EXERCISE: Please count the lines in the rows below that contain the word "dimensions", treating uppercase and lowercase as different, and reply with only the number.
─── STORED ROWS
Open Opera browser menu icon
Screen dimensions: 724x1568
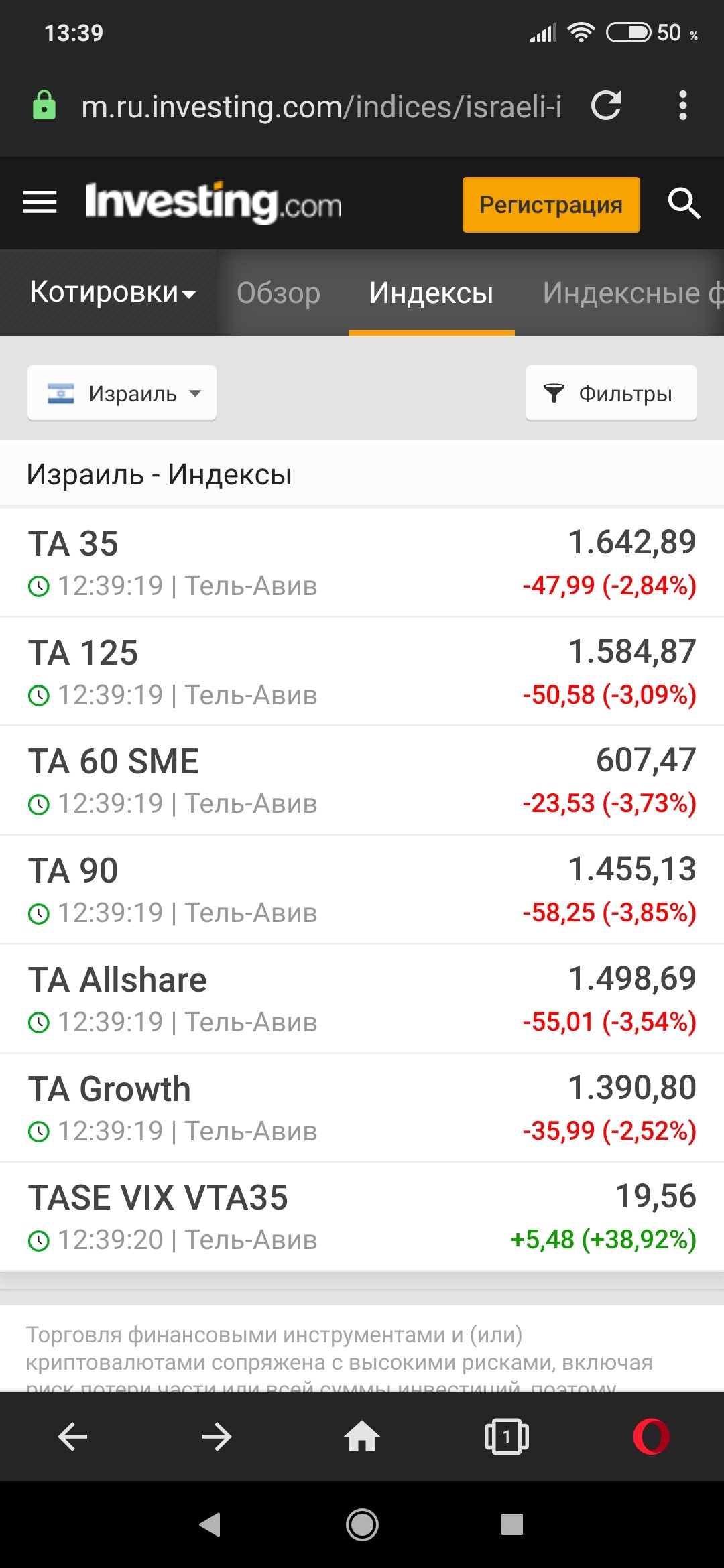[x=651, y=1437]
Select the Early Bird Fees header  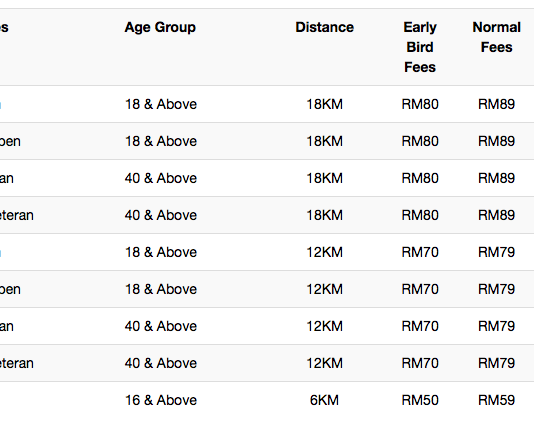[420, 47]
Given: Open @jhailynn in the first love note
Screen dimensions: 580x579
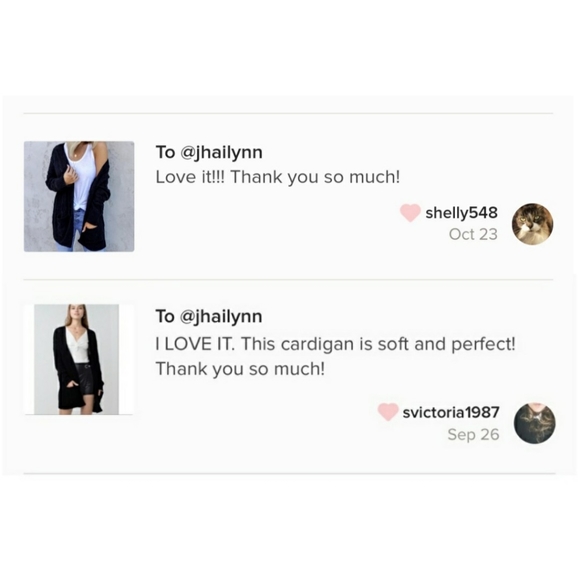Looking at the screenshot, I should click(221, 153).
──────
SOLUTION FOR THIS TASK: 2